Avec lesdits réservoirs, des portions de vallées fossiles et certaines mares pourraient être aménagées et remplies à partir des points les plus proches, permettant des activités de cultures fourragères, maraichères et aquacoles, l’irrigation d’appoint…
En outre, de grandes parcelles de cultures fourragères peuvent être prévues à des points stratégiques comme à proximité des villages abritant les loumas hebdomadaires, pour contribuer à la sédentarisation de l’élevage. Des bois fourragers (Leucaena leucocephala, Pterocarpus luscens,…) pourraient être érigés autour des villages.

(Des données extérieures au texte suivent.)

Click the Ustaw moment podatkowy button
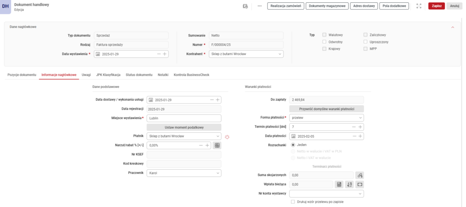This screenshot has width=466, height=207. point(184,127)
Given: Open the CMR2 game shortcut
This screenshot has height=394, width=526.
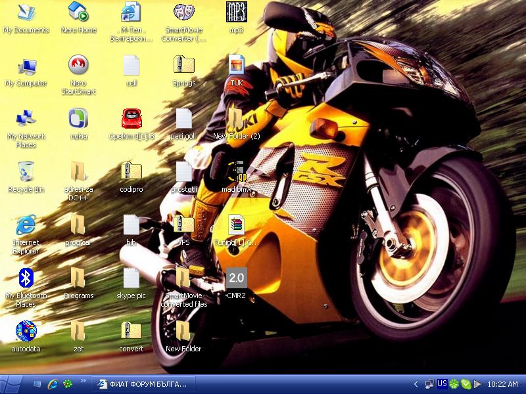Looking at the screenshot, I should pyautogui.click(x=236, y=278).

3.2 Sauvegarde de l’horticulture dans les Niayes
Les industries extractives exercent une concurrence farouche à l’horticulture, dans le cadre de l’exploitation des nappes souterraines qu’elles contaminent fortement, mettant la santé des populations en danger, en induisant une déperdition de l’innocuité des produits agricoles y générés. Ce mode de transfert d’eau en vases communicants constitue une solution à ce problème de grande acuité, pour ce réservoir légumier du pays.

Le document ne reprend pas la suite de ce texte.